[Saved entries]
..............................
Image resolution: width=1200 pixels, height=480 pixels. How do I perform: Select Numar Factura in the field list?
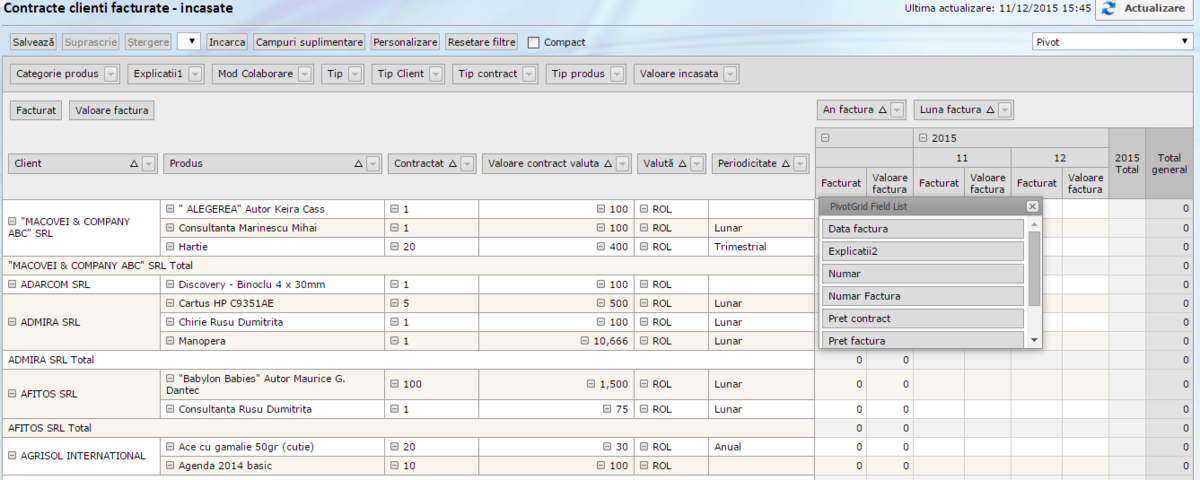point(922,296)
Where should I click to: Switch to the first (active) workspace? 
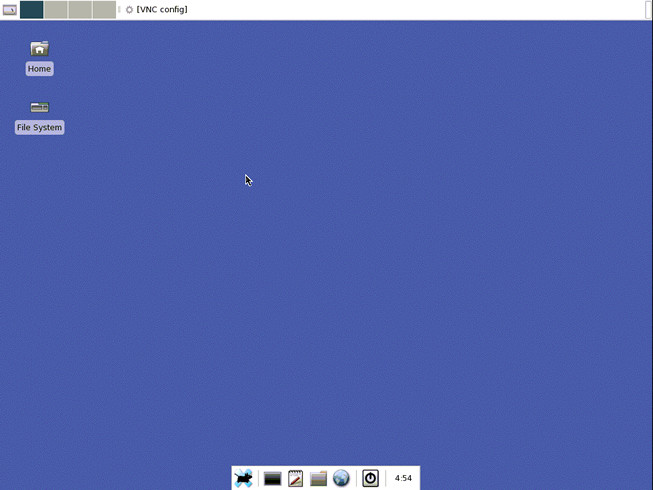31,10
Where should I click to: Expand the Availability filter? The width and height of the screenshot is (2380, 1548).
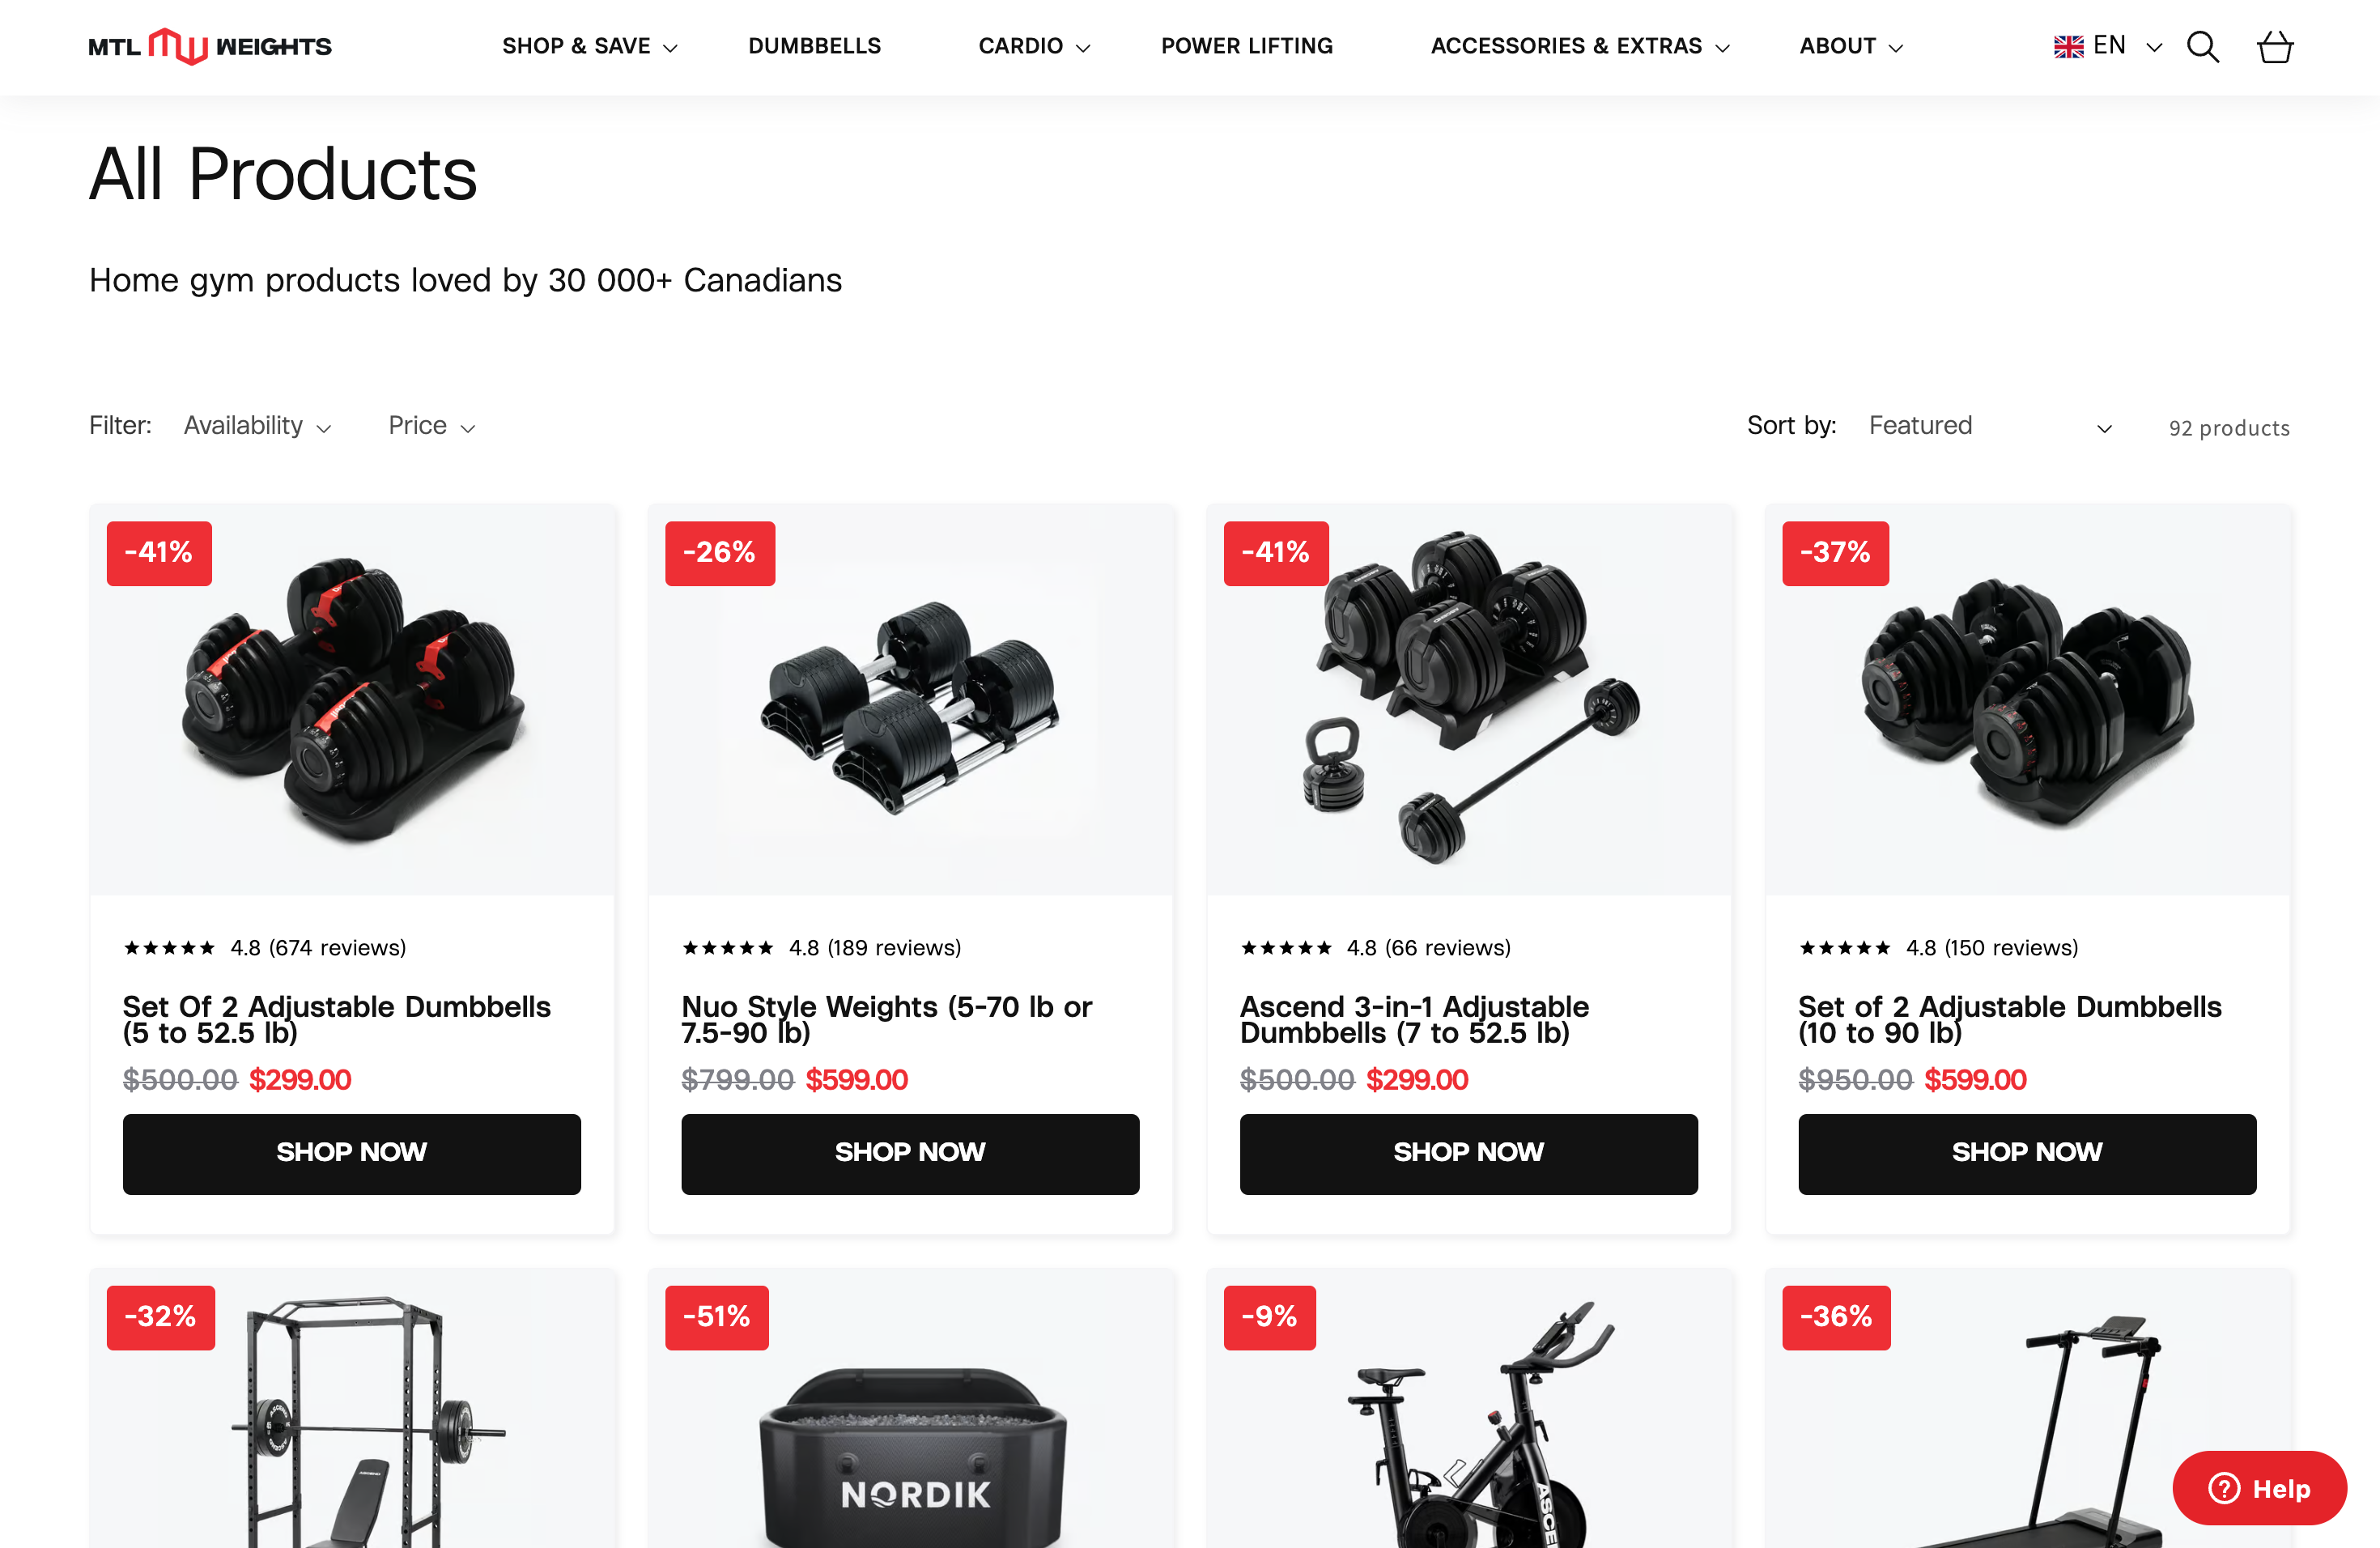click(x=257, y=426)
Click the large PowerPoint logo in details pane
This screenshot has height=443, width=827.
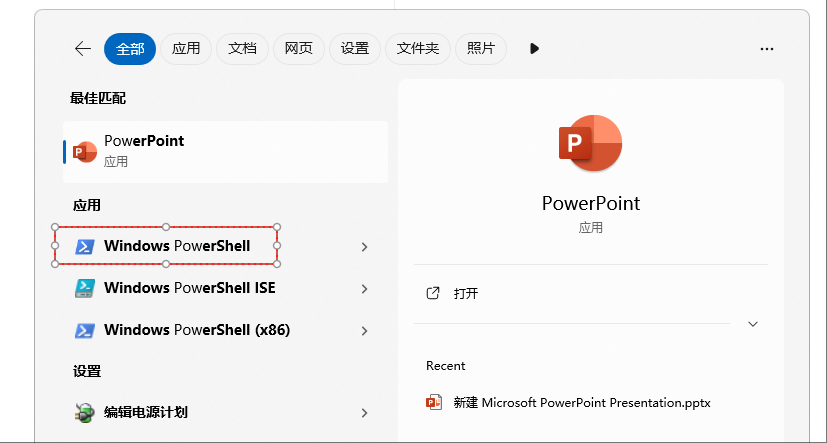590,143
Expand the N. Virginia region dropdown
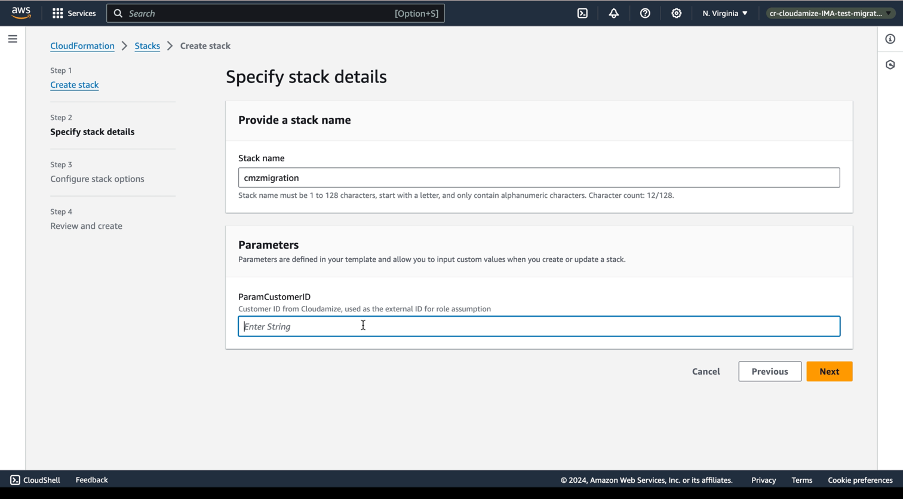 pyautogui.click(x=725, y=13)
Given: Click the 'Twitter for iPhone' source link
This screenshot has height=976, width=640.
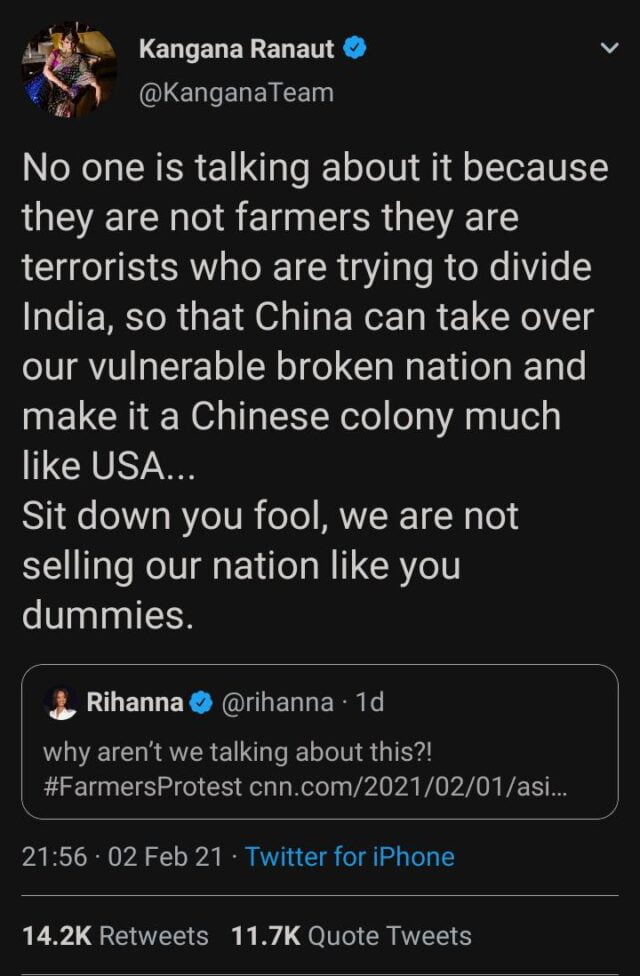Looking at the screenshot, I should [x=349, y=857].
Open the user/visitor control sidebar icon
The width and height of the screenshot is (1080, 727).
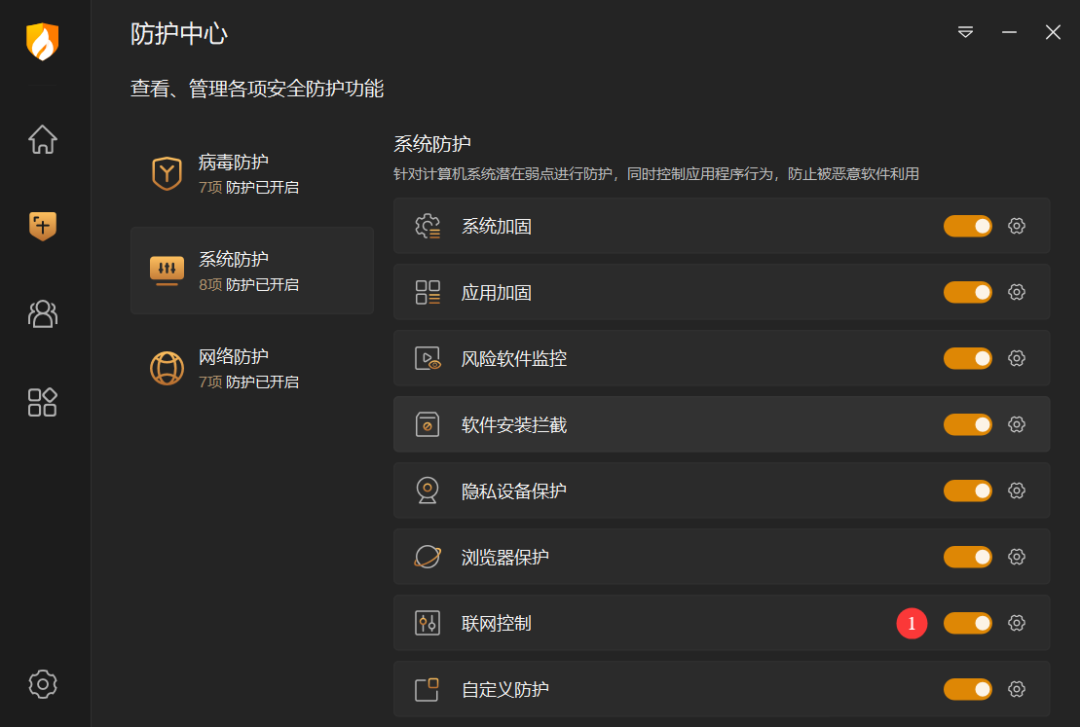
..............................
» **WHAT THE EXERCISE ASKS**:
What is needed is an exact restatement of every line from the line containing "Expand the N. Virginia region dropdown" through the last line of the records, minus any pictures.

» **ANSWER FOR THE TASK**:
Expand the N. Virginia region dropdown
 pyautogui.click(x=725, y=13)
Given: Click the 'Twitter for iPhone' source link
This screenshot has height=976, width=640.
Looking at the screenshot, I should [x=349, y=857].
Open the user/visitor control sidebar icon
The width and height of the screenshot is (1080, 727).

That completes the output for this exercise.